So, RBS boss Stephen Hester has finally given up his £963,000 bonus for this year. But the media conveniently "forgets" that the same Hester earned a total of over £6m last year, that his salary this year is £1.2m and that he still stands to receive up to four times as much in shares, as part of a "long-term incentive plan". Obviously, the poor sod will have no problem to "make do"!
Nevertheless, politicians of all stripe are now hailing Hester's decision as their own "victory" and as an example of the "responsible capitalism" they are all keen to champion. The ConDems boast that their "light-touch" policy did the trick, while Labour boasts it was their threat of a Commons debate over Hester's bonus that did it.
But whatever may be the case, Hester's backing down changes nothing to the fact that he is representative of the parasitism of a finance sector that all politicians are keen to woo.
The tree that hides the forest
The furore around Hester's pay had a lot to do with the fact that, being 83% government-owned, RBS should be treated as part of the public sector.
But, of course, this was never the intention when Labour took over the bank. On the contrary, as Alistair Darling spelt out at the time, it would still be run as a private bank, just like any other, free to use the billions of public funds it had received to speculate in any way it wanted. And the ConDems have never dreamt of changing a state of affairs so favourable to the finance sharks!

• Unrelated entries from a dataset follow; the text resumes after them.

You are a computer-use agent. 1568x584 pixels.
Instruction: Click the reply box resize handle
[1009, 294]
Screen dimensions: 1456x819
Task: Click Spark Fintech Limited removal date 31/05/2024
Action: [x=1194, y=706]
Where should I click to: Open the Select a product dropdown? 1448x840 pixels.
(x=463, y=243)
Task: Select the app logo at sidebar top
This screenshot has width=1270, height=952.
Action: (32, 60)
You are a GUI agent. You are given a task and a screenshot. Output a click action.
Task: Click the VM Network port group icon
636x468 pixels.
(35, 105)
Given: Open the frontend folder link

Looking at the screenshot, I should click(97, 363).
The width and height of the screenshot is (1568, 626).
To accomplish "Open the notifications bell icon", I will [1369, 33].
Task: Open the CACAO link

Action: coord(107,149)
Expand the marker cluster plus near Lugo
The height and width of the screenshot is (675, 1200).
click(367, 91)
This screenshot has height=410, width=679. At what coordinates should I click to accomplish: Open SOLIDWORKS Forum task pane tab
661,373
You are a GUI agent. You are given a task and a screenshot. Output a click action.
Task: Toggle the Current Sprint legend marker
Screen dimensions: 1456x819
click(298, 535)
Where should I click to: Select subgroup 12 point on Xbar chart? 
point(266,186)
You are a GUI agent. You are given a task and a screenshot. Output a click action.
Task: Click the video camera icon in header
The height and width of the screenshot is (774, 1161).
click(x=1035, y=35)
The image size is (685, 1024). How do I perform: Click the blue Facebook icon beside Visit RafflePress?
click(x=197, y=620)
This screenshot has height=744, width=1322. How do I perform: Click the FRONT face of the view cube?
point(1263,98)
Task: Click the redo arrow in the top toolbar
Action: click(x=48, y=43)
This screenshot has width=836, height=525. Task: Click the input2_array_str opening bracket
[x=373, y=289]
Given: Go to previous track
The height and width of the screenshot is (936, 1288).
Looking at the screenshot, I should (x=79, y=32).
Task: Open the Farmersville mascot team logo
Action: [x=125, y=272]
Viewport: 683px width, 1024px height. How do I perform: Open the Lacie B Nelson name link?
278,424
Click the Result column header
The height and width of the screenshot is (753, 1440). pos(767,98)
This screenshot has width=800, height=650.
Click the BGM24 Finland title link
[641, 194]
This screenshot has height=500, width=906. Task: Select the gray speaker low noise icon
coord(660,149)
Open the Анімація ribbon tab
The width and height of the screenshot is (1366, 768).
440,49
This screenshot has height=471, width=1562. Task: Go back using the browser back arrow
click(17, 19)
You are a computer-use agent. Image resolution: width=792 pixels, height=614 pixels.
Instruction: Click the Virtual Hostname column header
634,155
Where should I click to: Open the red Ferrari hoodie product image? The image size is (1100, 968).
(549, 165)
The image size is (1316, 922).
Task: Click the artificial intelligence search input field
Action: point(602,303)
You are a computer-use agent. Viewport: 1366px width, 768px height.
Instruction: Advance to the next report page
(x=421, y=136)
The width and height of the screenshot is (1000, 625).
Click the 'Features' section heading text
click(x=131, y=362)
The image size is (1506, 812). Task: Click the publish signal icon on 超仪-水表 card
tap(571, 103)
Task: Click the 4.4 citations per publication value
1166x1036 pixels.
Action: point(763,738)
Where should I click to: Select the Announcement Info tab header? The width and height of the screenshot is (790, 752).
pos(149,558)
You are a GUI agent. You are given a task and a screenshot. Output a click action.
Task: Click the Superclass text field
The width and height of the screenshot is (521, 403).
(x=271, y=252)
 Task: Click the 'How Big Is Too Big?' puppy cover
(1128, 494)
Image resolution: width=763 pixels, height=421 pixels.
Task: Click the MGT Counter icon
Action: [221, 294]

Even at RBS, Hester's case is just the tree which hides the forest. Thanks to an EU regulation, banks now have to publish the salaries of their highest-paid personnel - albeit with some delay. Thus it turns out that, in 2010, while RBS was putting in place a plan to cut over 30,000 mostly low-paid jobs, the bank's top 323 earners netted £350 million between them. Did politicians raise a peep over this? No, neither over the job cuts, nor over these spongers' exorbitant pay!
But why just focus on RBS and not take to task the Barclays and the HSBCs of this world as well?
Both the ConDems and Labour argue that, unlike RBS and Lloyds, these "private" banks were not bailed out by public funds. But where would these "non-bailed out" banks be, if it had not been for the schemes set up by the Bank of England to buy back their "toxic" loans? Where would they be without the Bank of England's "quantitative easing", which put £275 billion-worth of freshly-printed cash into their coffers? Without this public bail-out, concealed behind the bogus "independence" of the Bank of England, how would the bank sharks have been able to carry on making billions out of gambling on financial markets?
Because this was, indeed, a very public bailout for which the rest of us are paying a heavy price - through the ConDems' austerity measures and through the current high inflation, which is cutting our living standards!
The leaches of capital
In 2010, the 1,265 highest paid individuals employed by the City's eight largest banks shared a total of £2.3 billion in pay - an average of £1.8m per head! The same year, the CEO's of the 100 largest City-based companies awarded themselves a 40% increase, to an average of almost £4.5m.
By means of comparison, the annual earnings of a dozen or so of these capitalist scroungers is equivalent to the "savings" that this government used to justify its welfare cap - which threatens to push tens of thousands of poor households into even more dire poverty!
One way or another, all these City high-flyers are paid by companies which have been bailed out by the state - whether it was by granting them tax rebates and direct subsidies, by covering their losses or by printing money for their benefit. And whatever the means used to bail them out, we, the working class, are made to foot the bill so that these fat cats can line their pockets with salaries which are so astronomical that it is hard to imagine how they can possibly spend so much money!
But what exactly do these characters do which warrants such huge piles of cash? Do they produce anything useful for society? No! On the contrary, their parasitic activity only contributes to the instability of the economy and was instrumental in causing the current crisis. Shouldn't they be put out of harm's way, instead?
Cameron's aids claimed that had the ConDems tried to stop Hester's bonus, the whole of the RBS board might have resigned. And so what? Good riddance! Who needs these parasites anyway? Let all of them resign, in every bank and every big company, and let's have civil servants take over, but under the direct control of the working class!